### EXERCISE
Rewrite the data below so that every "computer-use agent" becomes "desktop assistant", keeping everything else the same.

##### SUPPLIED MATERIAL

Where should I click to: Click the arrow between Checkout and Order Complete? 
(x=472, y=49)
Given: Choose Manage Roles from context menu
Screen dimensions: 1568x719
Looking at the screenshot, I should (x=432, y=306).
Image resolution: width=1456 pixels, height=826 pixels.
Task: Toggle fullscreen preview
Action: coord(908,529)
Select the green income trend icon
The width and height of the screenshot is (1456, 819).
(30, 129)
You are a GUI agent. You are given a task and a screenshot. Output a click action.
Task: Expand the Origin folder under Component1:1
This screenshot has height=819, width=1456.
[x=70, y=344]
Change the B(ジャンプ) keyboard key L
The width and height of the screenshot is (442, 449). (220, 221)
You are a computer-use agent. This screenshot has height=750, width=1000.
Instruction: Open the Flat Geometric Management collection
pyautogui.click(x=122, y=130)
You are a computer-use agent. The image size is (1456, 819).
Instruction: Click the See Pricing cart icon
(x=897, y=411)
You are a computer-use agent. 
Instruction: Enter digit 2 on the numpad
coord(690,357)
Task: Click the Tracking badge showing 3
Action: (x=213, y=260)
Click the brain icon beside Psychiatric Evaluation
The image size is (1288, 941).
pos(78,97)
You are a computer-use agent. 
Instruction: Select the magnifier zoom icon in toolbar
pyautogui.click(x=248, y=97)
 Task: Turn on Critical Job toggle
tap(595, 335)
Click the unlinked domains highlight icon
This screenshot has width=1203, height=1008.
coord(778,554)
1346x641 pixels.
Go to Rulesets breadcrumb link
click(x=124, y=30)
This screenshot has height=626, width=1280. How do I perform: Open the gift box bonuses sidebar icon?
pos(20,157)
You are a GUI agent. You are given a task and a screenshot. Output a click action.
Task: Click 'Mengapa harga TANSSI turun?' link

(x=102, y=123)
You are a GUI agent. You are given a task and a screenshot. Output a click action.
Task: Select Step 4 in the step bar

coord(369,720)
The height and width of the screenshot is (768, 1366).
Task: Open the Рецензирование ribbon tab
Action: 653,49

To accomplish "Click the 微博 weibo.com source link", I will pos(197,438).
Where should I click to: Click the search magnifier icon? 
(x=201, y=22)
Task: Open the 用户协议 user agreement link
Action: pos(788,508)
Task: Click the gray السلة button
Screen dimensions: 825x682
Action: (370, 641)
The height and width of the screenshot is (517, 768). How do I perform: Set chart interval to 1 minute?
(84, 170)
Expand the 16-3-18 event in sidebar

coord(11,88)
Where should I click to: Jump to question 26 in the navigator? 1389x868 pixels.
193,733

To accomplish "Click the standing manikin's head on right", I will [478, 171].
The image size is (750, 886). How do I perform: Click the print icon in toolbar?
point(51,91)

##########

### FINAL RESULT
Where should I click to: Click the arrow between Checkout and Order Complete? 
(x=472, y=49)
Given: Choose Manage Roles from context menu
Screen dimensions: 1568x719
Looking at the screenshot, I should (x=432, y=306).
Image resolution: width=1456 pixels, height=826 pixels.
Task: Toggle fullscreen preview
Action: coord(908,529)
Select the green income trend icon
The width and height of the screenshot is (1456, 819).
(30, 129)
You are a GUI agent. You are given a task and a screenshot. Output a click action.
Task: Expand the Origin folder under Component1:1
This screenshot has height=819, width=1456.
[x=70, y=344]
Change the B(ジャンプ) keyboard key L
The width and height of the screenshot is (442, 449). (220, 221)
You are a desktop assistant. This screenshot has height=750, width=1000.
Instruction: Open the Flat Geometric Management collection
pyautogui.click(x=122, y=130)
You are a desktop assistant. The image size is (1456, 819).
Instruction: Click the See Pricing cart icon
(x=897, y=411)
You are a desktop assistant. 
Instruction: Enter digit 2 on the numpad
coord(690,357)
Task: Click the Tracking badge showing 3
Action: (x=213, y=260)
Click the brain icon beside Psychiatric Evaluation
The image size is (1288, 941).
pos(78,97)
You are a desktop assistant. 
Instruction: Select the magnifier zoom icon in toolbar
pyautogui.click(x=248, y=97)
 Task: Turn on Critical Job toggle
tap(595, 335)
Click the unlinked domains highlight icon
This screenshot has width=1203, height=1008.
coord(778,554)
1346x641 pixels.
Go to Rulesets breadcrumb link
click(x=124, y=30)
This screenshot has height=626, width=1280. How do I perform: Open the gift box bonuses sidebar icon?
pos(20,157)
You are a GUI agent. You are given a task and a screenshot. Output a click action.
Task: Click 'Mengapa harga TANSSI turun?' link

(x=102, y=123)
You are a GUI agent. You are given a task and a screenshot. Output a click action.
Task: Select Step 4 in the step bar

coord(369,720)
The height and width of the screenshot is (768, 1366).
Task: Open the Рецензирование ribbon tab
Action: 653,49

To accomplish "Click the 微博 weibo.com source link", I will pos(197,438).
Where should I click to: Click the search magnifier icon? 
(x=201, y=22)
Task: Open the 用户协议 user agreement link
Action: pos(788,508)
Task: Click the gray السلة button
Screen dimensions: 825x682
Action: (370, 641)
The height and width of the screenshot is (517, 768). How do I perform: Set chart interval to 1 minute?
(84, 170)
Expand the 16-3-18 event in sidebar

coord(11,88)
Where should I click to: Jump to question 26 in the navigator? 1389x868 pixels.
193,733

To accomplish "Click the standing manikin's head on right", I will [478, 171].
The image size is (750, 886). How do I perform: Click the print icon in toolbar?
point(51,91)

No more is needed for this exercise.